# 6 weeks...need to lose 36 pounds



## fireinthehole (Sep 2, 2004)

I know, I know, I'm not supposed to crash diet, but I'm really looking for HELP here, on how to go about this. Long story short, I entered a constest where if I don't hit my goal of losing 28 pounds w/ in three weeks, it's going to cost me a $grand.
My wieght loss isn't near on pace of where I need it to be. What do you recommend? If I have to crash, so so be it, but by October 31st. I need to weigh under 260. 
Current stats: I weigh 294, need to get down to 258. 
Yes, Meso. 
Should I cut my calories to under 1000 for the next six weeks, w/ no carbs?
Just eat high bran cereal like Kashi in the morning, and nothing by tuna and orage roughy and vegetables?

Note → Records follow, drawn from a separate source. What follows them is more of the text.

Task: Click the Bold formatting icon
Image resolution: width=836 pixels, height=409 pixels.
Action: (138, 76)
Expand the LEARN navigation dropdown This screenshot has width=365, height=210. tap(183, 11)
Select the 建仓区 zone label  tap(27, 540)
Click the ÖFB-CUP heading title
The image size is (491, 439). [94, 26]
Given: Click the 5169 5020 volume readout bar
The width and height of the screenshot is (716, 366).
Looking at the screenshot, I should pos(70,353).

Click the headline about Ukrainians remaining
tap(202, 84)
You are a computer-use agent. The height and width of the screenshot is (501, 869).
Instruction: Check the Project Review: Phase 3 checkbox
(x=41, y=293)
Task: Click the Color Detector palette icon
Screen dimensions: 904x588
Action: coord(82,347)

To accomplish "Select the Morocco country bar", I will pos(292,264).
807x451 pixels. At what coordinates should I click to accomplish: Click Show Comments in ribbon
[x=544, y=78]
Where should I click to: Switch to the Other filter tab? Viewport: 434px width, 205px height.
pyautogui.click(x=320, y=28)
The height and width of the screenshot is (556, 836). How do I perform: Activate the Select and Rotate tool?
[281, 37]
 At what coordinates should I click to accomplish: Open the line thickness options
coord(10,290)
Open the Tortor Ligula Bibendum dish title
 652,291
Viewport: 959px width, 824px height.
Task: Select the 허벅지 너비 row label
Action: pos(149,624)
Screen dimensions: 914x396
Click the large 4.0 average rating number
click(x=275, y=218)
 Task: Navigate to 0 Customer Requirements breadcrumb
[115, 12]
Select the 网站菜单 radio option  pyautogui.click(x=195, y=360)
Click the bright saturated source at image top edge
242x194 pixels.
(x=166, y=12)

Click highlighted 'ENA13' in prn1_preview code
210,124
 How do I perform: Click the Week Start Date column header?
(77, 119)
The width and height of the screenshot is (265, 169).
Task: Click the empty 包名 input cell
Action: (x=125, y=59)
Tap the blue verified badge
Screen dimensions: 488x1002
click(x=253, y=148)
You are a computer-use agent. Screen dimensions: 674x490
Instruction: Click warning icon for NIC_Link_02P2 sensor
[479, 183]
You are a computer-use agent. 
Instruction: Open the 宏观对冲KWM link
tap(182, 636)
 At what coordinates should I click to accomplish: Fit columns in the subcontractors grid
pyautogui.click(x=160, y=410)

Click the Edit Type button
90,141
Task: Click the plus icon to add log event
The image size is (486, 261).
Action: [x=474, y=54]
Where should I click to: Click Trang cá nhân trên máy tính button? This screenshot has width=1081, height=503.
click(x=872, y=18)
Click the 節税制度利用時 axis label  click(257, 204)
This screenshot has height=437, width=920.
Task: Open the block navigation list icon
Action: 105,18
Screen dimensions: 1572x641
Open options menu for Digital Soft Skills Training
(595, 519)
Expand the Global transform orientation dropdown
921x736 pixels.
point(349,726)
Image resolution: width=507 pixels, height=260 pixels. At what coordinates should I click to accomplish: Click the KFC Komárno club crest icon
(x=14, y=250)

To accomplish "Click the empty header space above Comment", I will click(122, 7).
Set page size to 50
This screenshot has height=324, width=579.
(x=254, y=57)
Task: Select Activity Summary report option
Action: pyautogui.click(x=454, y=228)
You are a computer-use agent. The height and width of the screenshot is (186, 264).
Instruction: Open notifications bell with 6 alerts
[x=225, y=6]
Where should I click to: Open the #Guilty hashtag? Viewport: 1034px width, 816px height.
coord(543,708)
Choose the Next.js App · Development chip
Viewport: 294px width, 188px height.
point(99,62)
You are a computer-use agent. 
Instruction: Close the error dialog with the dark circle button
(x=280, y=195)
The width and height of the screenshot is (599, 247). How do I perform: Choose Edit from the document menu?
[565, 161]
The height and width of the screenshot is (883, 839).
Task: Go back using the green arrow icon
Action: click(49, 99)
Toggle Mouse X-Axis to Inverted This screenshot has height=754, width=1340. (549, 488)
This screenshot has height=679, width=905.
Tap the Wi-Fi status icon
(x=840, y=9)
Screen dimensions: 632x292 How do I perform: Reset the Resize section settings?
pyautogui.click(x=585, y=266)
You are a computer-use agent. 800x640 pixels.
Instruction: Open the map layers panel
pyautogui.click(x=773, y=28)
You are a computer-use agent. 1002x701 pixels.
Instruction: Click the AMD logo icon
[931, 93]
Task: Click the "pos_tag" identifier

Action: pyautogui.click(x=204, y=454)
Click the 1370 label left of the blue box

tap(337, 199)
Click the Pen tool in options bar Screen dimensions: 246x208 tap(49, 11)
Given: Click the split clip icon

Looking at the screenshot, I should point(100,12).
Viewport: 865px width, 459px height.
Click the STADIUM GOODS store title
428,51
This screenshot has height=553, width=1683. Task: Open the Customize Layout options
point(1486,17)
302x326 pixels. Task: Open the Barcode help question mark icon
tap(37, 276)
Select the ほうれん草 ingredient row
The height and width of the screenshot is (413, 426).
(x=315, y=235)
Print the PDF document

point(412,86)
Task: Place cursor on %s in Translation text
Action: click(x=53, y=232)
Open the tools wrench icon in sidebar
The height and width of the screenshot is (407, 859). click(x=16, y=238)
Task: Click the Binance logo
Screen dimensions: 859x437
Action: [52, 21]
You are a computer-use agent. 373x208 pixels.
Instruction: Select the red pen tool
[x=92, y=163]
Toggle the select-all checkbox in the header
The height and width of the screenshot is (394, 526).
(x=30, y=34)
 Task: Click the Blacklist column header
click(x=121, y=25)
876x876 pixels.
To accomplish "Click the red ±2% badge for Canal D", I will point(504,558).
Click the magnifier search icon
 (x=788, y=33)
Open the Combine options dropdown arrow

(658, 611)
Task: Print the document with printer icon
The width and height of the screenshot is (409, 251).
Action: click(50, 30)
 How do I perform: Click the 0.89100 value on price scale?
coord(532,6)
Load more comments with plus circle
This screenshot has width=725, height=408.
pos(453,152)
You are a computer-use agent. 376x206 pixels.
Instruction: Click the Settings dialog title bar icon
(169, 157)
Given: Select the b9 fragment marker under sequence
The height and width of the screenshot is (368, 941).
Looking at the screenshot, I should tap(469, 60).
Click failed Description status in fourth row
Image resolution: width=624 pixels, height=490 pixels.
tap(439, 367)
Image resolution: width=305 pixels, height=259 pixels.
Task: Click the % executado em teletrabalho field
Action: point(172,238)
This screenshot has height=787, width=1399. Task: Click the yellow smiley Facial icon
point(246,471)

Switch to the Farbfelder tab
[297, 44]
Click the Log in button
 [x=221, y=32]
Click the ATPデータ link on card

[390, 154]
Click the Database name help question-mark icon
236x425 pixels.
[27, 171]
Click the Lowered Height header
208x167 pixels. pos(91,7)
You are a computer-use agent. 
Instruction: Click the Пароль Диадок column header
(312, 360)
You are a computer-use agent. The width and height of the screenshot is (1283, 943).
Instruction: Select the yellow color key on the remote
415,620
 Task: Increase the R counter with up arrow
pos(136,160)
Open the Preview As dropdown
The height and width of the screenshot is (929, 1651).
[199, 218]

Yes, I know that this is definitely NOT the right way to do it, but I'm desperate and far behind my goal.
Should I look into perscription weight loss? If so, which ones?
I do do cardio four days a week for an hour at a shot, and hit the weights around three days a week as well. 

This contest is strictly weight loss, not body fat percentage.


----------



## LAM (Sep 2, 2004)

you will screw up your metabolim big time by losing an average of 6 lbs a week...


----------



## bulletproof1 (Sep 2, 2004)

fireinthehole said:
			
		

> if I don't hit my goal of losing 28 pounds w/ in three weeks, it's going to cost me a $grand.



might as well go ahead and get a part time job to pay back the $1000.


----------



## Dale Mabry (Sep 2, 2004)

Why would you bet $1000 and then wait til the last minute to do it.  So you need to lose 28 lbs in 3 weeks or 34 in 6 weeks?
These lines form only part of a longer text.